Is e-filing really a better way to record your taxes?
Americans and the IRS may not agree about everything, but they are largely on precisely the exact same page in regards to e-filing individual income tax returns.
The majority of individual income tax returns submitted to the IRS are e-filed. E-filing is a favorite because it’s a win-win for taxpayers and the IRS.
And in return, you could find any refund you are owed quicker, particularly in the event that you have it directly deposited into your bank accounts.
However, what about security? And can electronic filing really provide you access to all of the forms that you might need in case you’ve got a complex tax situation? Are there situations when you can not e-file? Let’s look at the benefits of e-filing, and whether it might be the best filing option for your needs.
If you’re Considering e-filing, a Few of the advantages include:
- Quick affirmation your forms are obtained: The IRS will confirm a tax filing was received within one day of digital submission. For paper filers, the IRS does not send any acknowledgment your forms have arrived safely.
Timely refunds: When you submit a paper filing, it may take six to eight months to receive a tax refund. With e-filing, you are going to get your money in 3 weeks or not. Choosing direct deposit can also accelerate the refund process.
Reduced chance of errors: According to the IRS, there is around a 1 percent error rate on e-filed returns, compared with a 20% rate of mistakes on paper filings. The IRS also provides more information on issues discovered on e-filed yields compared with paper returns.
Easy payment procedure: If you owe the IRS money, it is simpler to pay at your convenience when you e-file. You can submit returns early and pay later if needed, as long as you pay by the April 15 filing deadline. And you can schedule electronic funds transfers to easily send the IRS what you owe on a date of your choosing again, provided that the IRS receives your payment by Tax Day. You also have the option to pay your balance by using the IRS Direct pay service from your checking or savings account, submitting a credit card through a payment processor for a commission, or paying by check or money order.
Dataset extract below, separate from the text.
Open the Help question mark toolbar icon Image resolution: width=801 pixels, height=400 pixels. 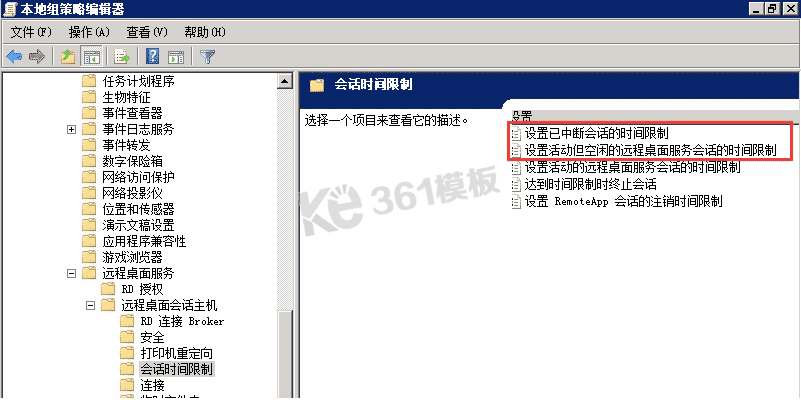tap(152, 57)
Digital storage of taxation data: Submitting returns electronically means there’s a digital backup of your tax records. If something happens to your paperwork, then you’ll have a digital backup.
The good news: Most taxpayers do opt to e-file and find those advantages — and the process of doing so is easy.
You have four options for submitting an electronically filed tax return to the IRS.
Employing online tax prep software is far and away the favored approach of most taxpayers. In fact, the IRS says it expected more than four in five tax returns to be filed through tax return prep program.
Is e-filing really secure?
While e-filing is suitable, you could worry about safety — especially with so many data breaches. But experts agree that this is not an issue which should dissuade you from e-filing.
“In actuality, it may be more secure than paper filing as you’re sending your personal information through an encrypted system as opposed to exposing your information in the email.”
Dennis Chow, vice president of data security at SCIS Security, explains that the IRS has set security measures in place to keep your information safe. “Vendors typically utilize IRS particular APIs that require token sessions,” Chow says. “All of this is routed over TLS encrypted connections”
It’s very important to employ a trustworthy service that will help you file your taxes. Chow advises not to e-file on a computer or utilize an internet connection which isn’t confidential.
For many taxpayers, it makes sense to e-file a return since it is the most convenient way to submit your tax information to the IRS and it allows for timely refunds and easy payment choices. Just be sure to use tax preparation software from a dependable source, so that you can ensure the information which you supply to transmit to the IRS will be kept secure.